Oh Bill - I do hope you are writing a book - you put thoughts into truthful words that are echoes of the lonely, lost, exhausted emotions of loving someone you are losing in an unbelievably painful manner. Today, when I thought my heart could not break anymore, it rips in another unforseen place and a new depth of loss is felt.
The problem experienced at the moment centers around others' unsolicited advice that is being made in the form of manipulative, silent demands. Family/friends that at one time promised to " walk this journey" have backed off with the idea that if they do not help with anything, then I will be forced into hiring help to come into our home. It is as if they are afraid if they help a little bit, then more will be expected. The church that I have attended and served in many capacities since I was 7 (61 years) has put our names on the prayer list, members have said "I will call you next week" (has never happened), offered to sit if needed (just more empty words) followed by the endless "suggestions" of places that might help.

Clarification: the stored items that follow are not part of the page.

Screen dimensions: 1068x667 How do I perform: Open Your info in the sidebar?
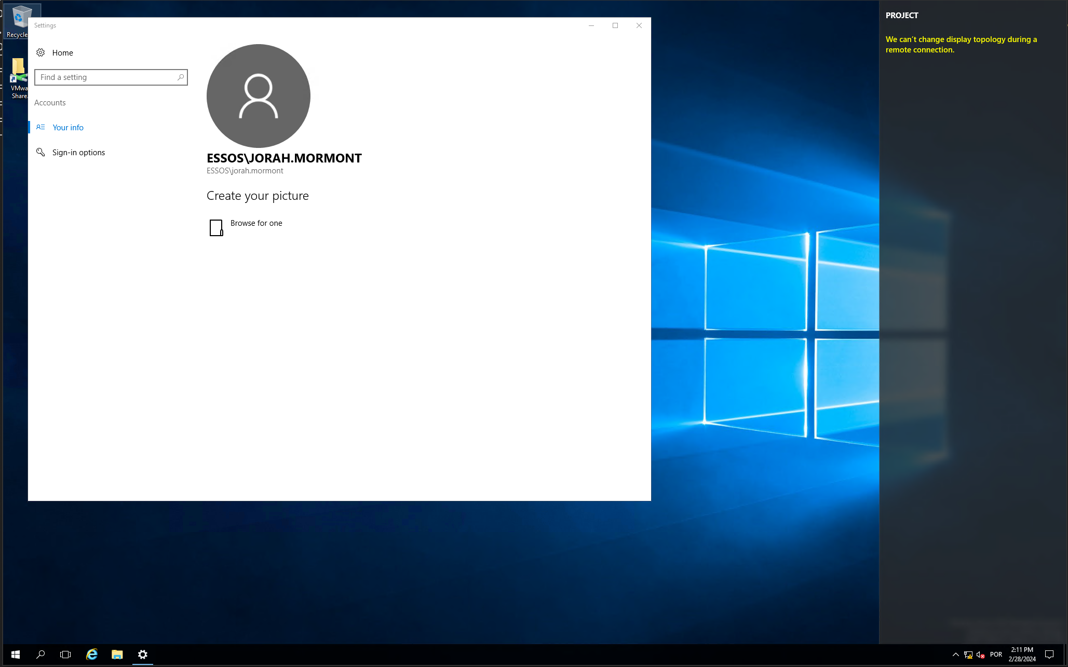click(67, 128)
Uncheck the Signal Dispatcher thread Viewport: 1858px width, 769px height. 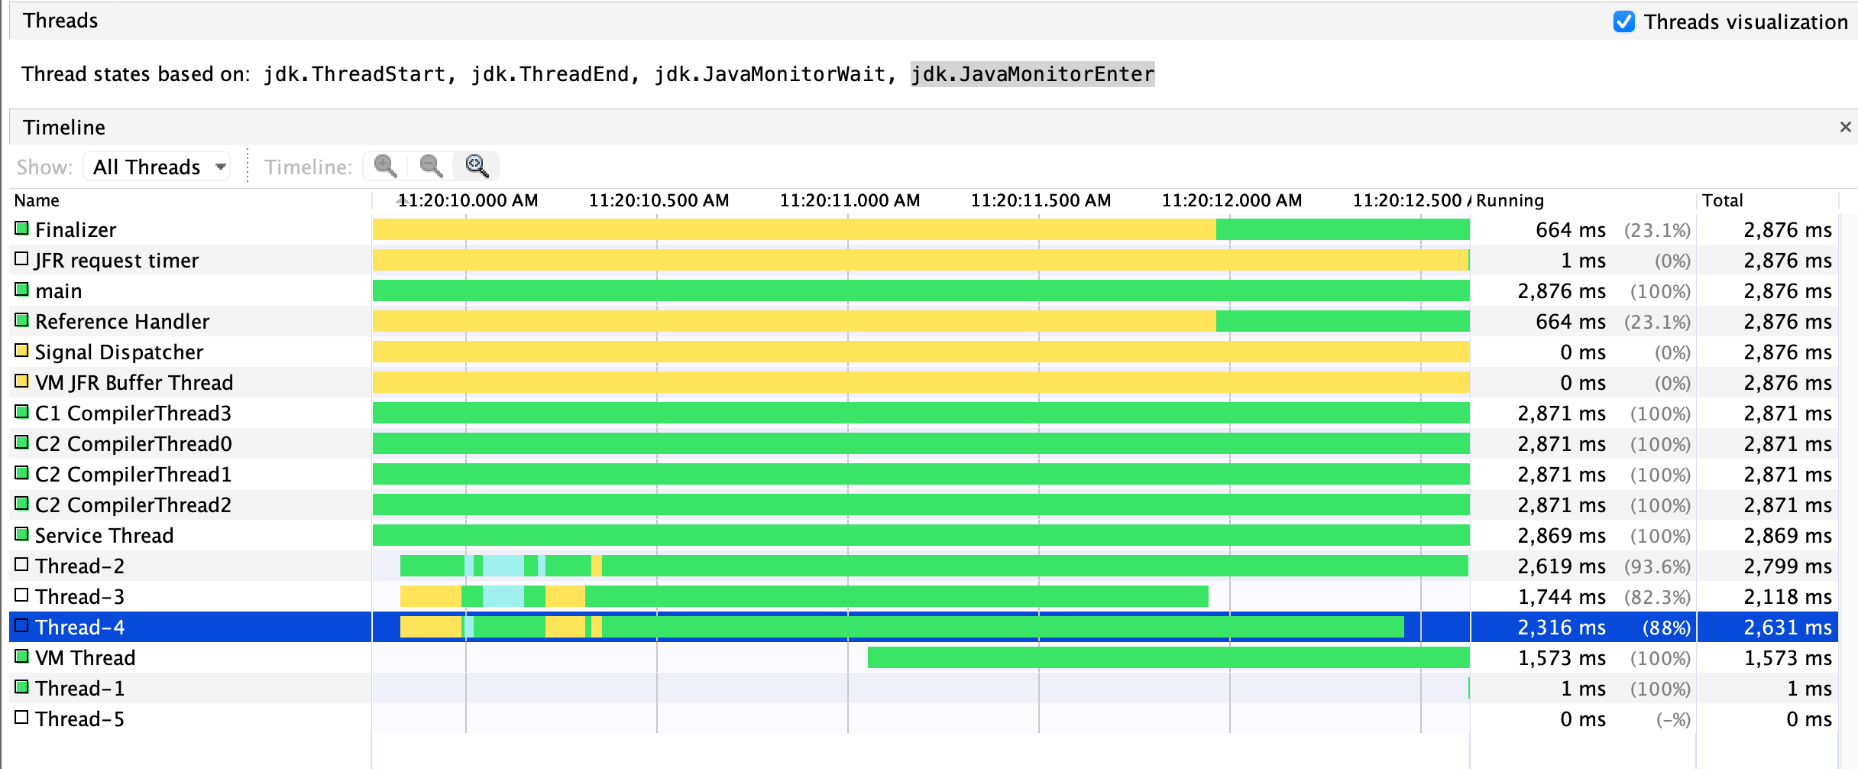21,350
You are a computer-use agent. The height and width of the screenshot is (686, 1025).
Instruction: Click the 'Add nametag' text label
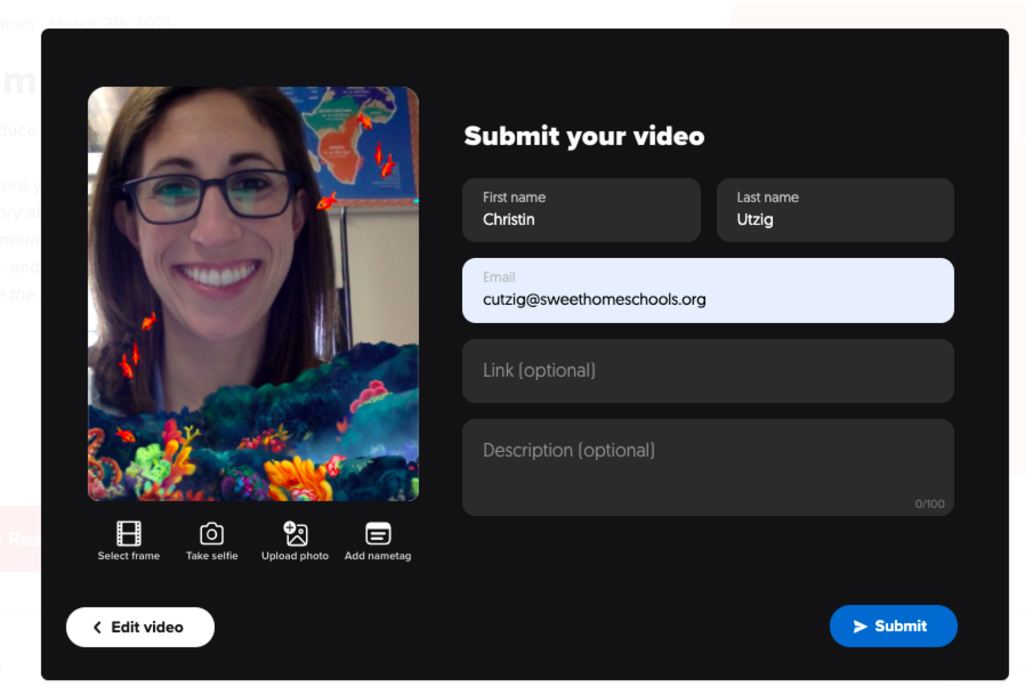(x=378, y=556)
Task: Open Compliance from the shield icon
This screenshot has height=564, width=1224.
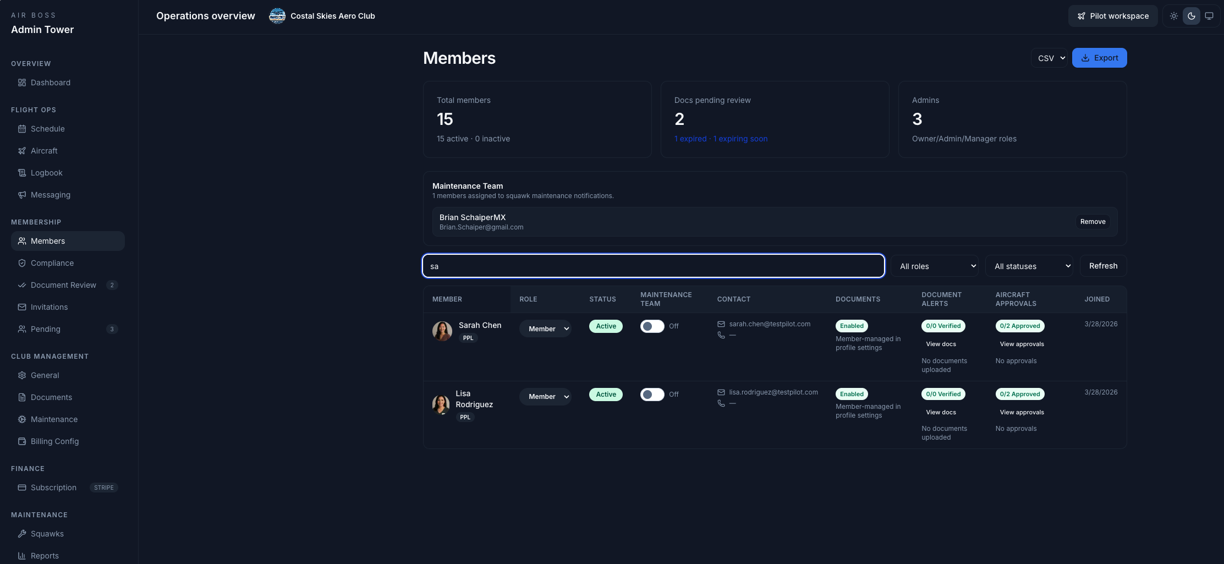Action: pyautogui.click(x=22, y=263)
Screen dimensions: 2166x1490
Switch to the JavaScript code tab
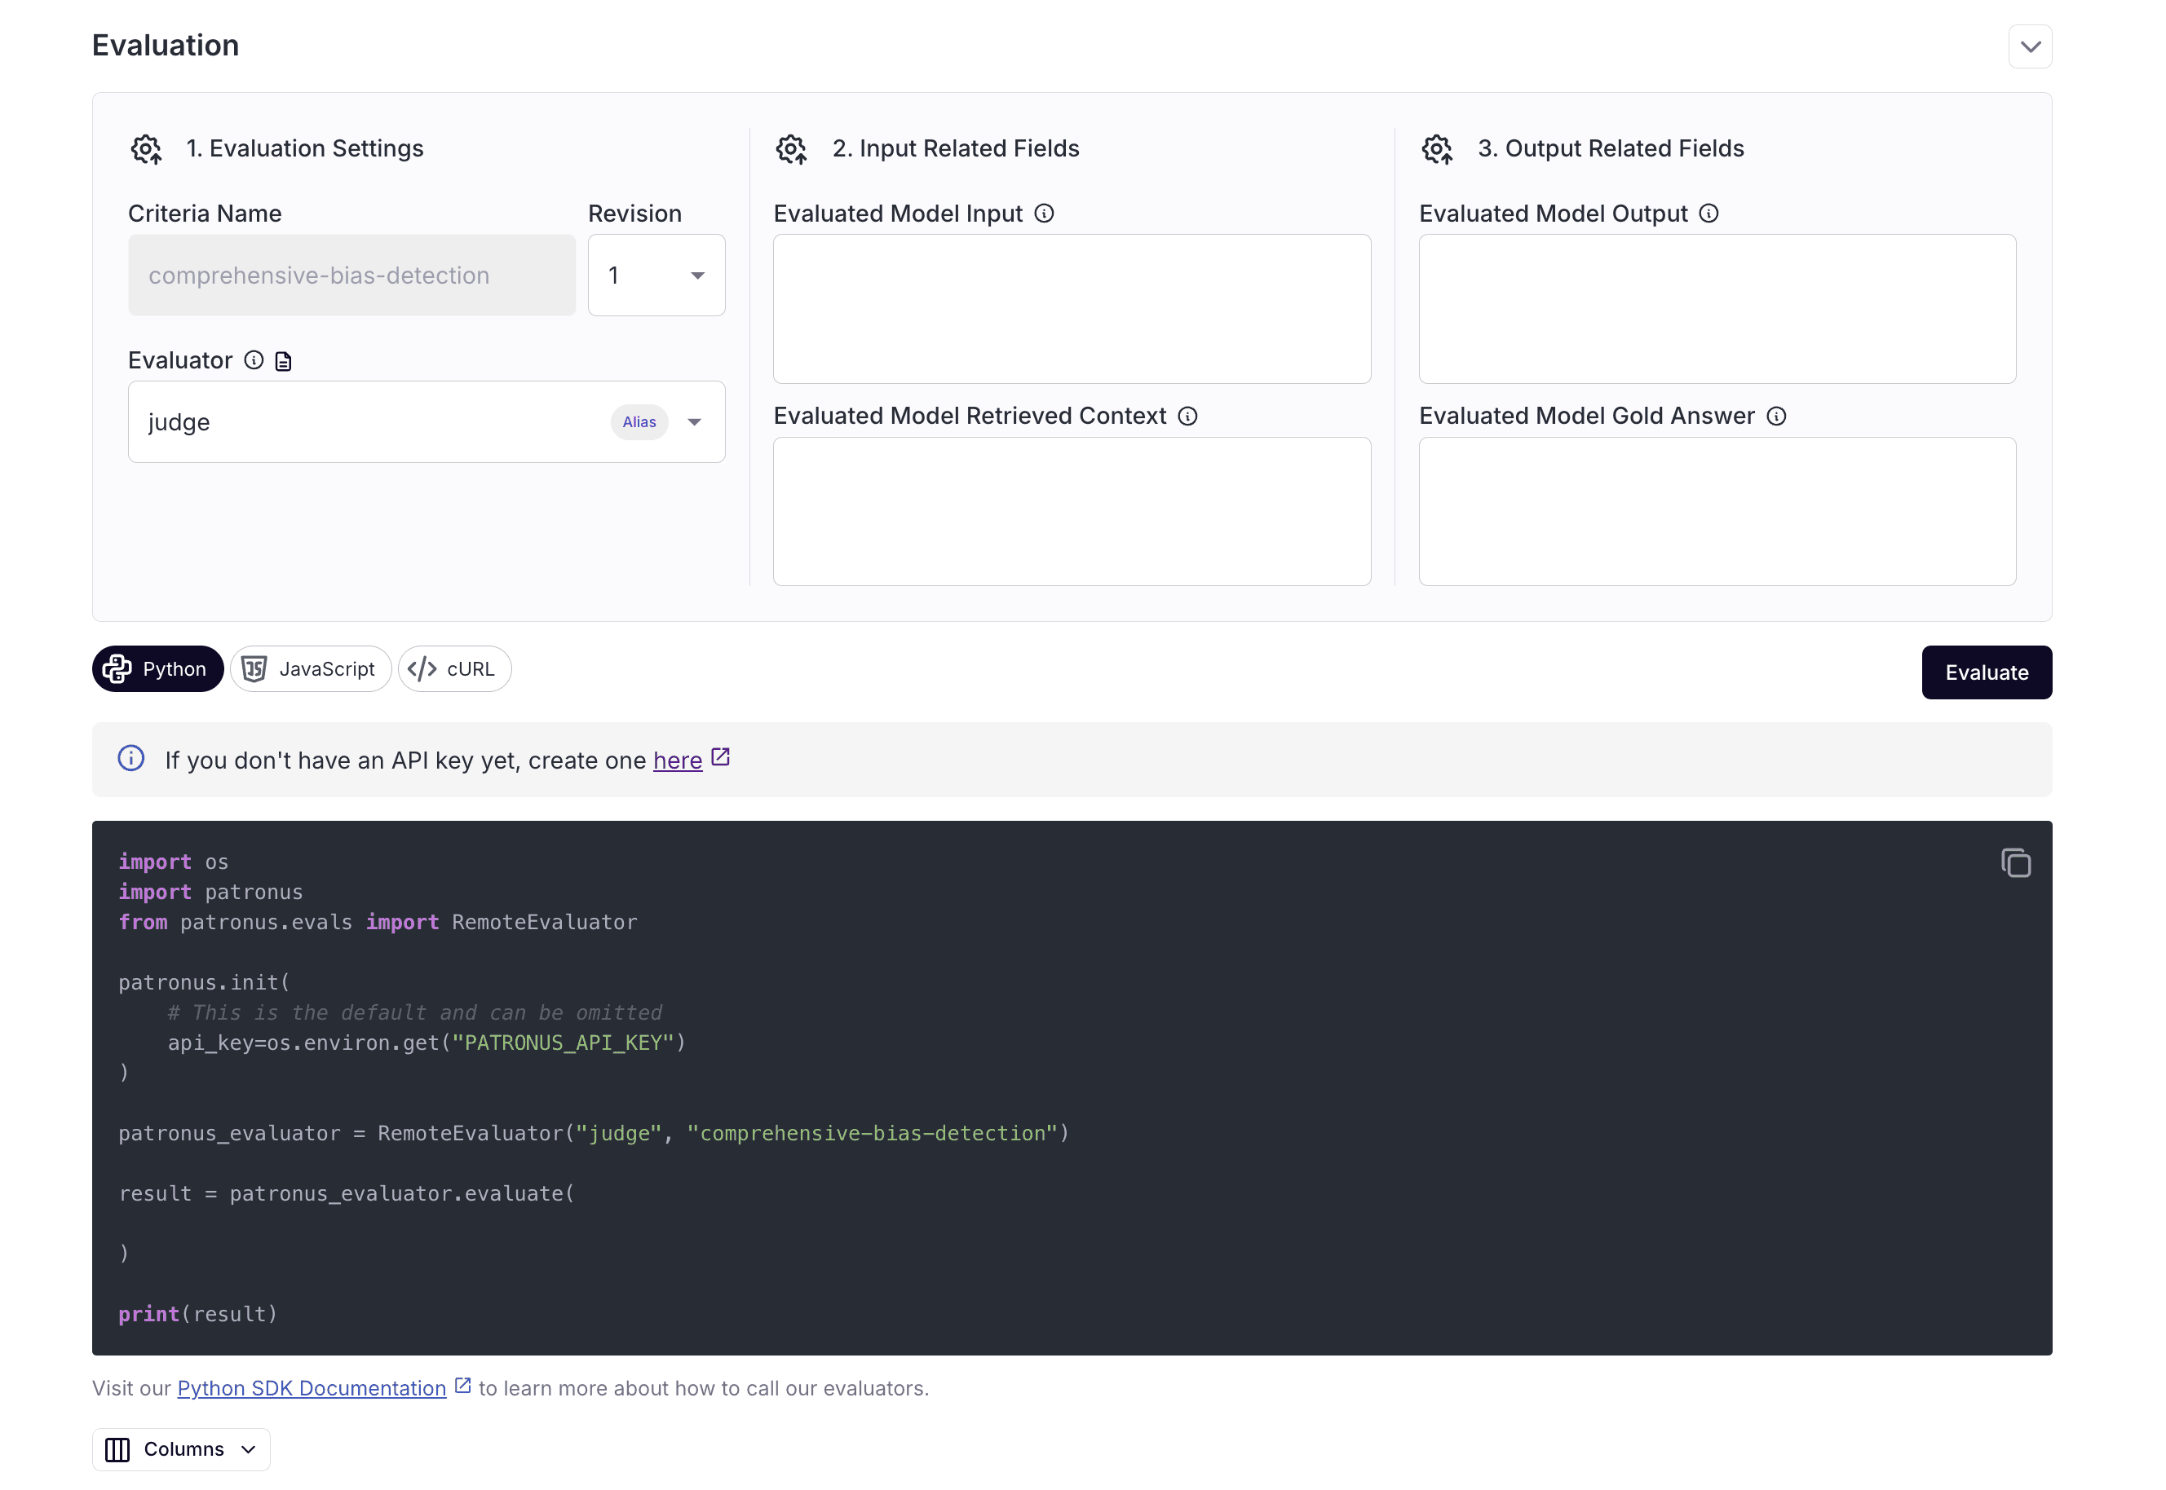pos(310,668)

Or the statements, "When you realize that you need a facility in which to place him, then your life will be better," or " When you finally place him in a facility, then you will wonder why you didn't do it sooner," or " Your hubby is being well taken care of, but my main concern is you." All empty words. The best part is that I know they have their heart in the right place and say the right words but nothing is going to happen. No one can understand the loss and the loneliness of a beautiful life that slowly dissolves moment by moment - until the loss is personal - so I forgive and move on with a focus on my husband that is determined to finish strong. Recently I saw a sign with three words:
DETERMINE
COMMIT
SUCCEED.
I determined that I would walk this journey with faith and love, I am committed to embrace the unknown daily occurrences with strength and patience (some days are better than others, but I always know tomorrow is a clean slate), and the last goal is to succeed in loving him and taking care of him- even though he resembles the man I fell in love with so many years ago less and less- as he is, where he is, until the promise "till death do us part" is fulfilled by one of us.
Thanks again for putting into words your understanding, yet hurting heart that so many of us can embrace with an understanding unique to this journey.
Always,
Jan
Sad to hear, but comforting to see so many others are in the same boat.